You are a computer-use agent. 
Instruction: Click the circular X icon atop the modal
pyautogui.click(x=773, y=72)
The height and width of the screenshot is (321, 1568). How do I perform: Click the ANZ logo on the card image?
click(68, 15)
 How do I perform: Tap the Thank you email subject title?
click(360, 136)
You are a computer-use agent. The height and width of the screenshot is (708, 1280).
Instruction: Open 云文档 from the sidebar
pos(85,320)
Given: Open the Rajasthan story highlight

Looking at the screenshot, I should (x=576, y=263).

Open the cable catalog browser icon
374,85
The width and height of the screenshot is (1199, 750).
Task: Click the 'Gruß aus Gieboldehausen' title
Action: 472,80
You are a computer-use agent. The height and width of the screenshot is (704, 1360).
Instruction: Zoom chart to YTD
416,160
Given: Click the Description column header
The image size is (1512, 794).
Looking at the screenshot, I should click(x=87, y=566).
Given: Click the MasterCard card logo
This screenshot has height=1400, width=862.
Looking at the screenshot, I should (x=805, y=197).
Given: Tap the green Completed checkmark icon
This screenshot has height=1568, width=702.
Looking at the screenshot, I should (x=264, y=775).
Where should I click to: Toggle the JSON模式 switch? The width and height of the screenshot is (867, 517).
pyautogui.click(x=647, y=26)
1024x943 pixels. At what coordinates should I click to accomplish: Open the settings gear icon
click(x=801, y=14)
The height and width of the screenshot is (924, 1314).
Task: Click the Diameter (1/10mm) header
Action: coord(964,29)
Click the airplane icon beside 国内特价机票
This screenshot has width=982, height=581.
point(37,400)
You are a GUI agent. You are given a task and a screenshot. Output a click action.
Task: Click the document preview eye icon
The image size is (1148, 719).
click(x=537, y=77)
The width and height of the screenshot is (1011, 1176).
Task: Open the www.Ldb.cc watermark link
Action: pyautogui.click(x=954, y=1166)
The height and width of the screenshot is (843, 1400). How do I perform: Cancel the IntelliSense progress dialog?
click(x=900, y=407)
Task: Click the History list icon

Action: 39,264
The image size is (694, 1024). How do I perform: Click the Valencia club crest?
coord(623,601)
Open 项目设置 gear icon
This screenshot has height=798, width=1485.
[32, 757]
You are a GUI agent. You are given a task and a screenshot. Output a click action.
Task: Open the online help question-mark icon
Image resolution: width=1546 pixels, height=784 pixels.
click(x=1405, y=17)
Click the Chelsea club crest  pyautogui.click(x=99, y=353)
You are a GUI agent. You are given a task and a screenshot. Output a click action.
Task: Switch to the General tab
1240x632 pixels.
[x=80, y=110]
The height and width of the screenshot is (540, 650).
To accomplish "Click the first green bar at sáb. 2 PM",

════

» BRIEF: Retype only this portion of the data above: the line containing "This screenshot has height=1400, width=862.", the line containing "Open 项目设置 gear icon", and all lines between them, exactly.

» ANSWER TO THIS TASK:
This screenshot has height=1400, width=862.
Looking at the screenshot, I should (x=805, y=197).
Given: Tap the green Completed checkmark icon
This screenshot has height=1568, width=702.
Looking at the screenshot, I should (x=264, y=775).
Where should I click to: Toggle the JSON模式 switch? The width and height of the screenshot is (867, 517).
pyautogui.click(x=647, y=26)
1024x943 pixels. At what coordinates should I click to accomplish: Open the settings gear icon
click(x=801, y=14)
The height and width of the screenshot is (924, 1314).
Task: Click the Diameter (1/10mm) header
Action: coord(964,29)
Click the airplane icon beside 国内特价机票
This screenshot has width=982, height=581.
point(37,400)
You are a GUI agent. You are given a task and a screenshot. Output a click action.
Task: Click the document preview eye icon
The image size is (1148, 719).
click(x=537, y=77)
The width and height of the screenshot is (1011, 1176).
Task: Open the www.Ldb.cc watermark link
Action: pyautogui.click(x=954, y=1166)
The height and width of the screenshot is (843, 1400). How do I perform: Cancel the IntelliSense progress dialog?
click(x=900, y=407)
Task: Click the History list icon

Action: 39,264
The image size is (694, 1024). How do I perform: Click the Valencia club crest?
coord(623,601)
Open 项目设置 gear icon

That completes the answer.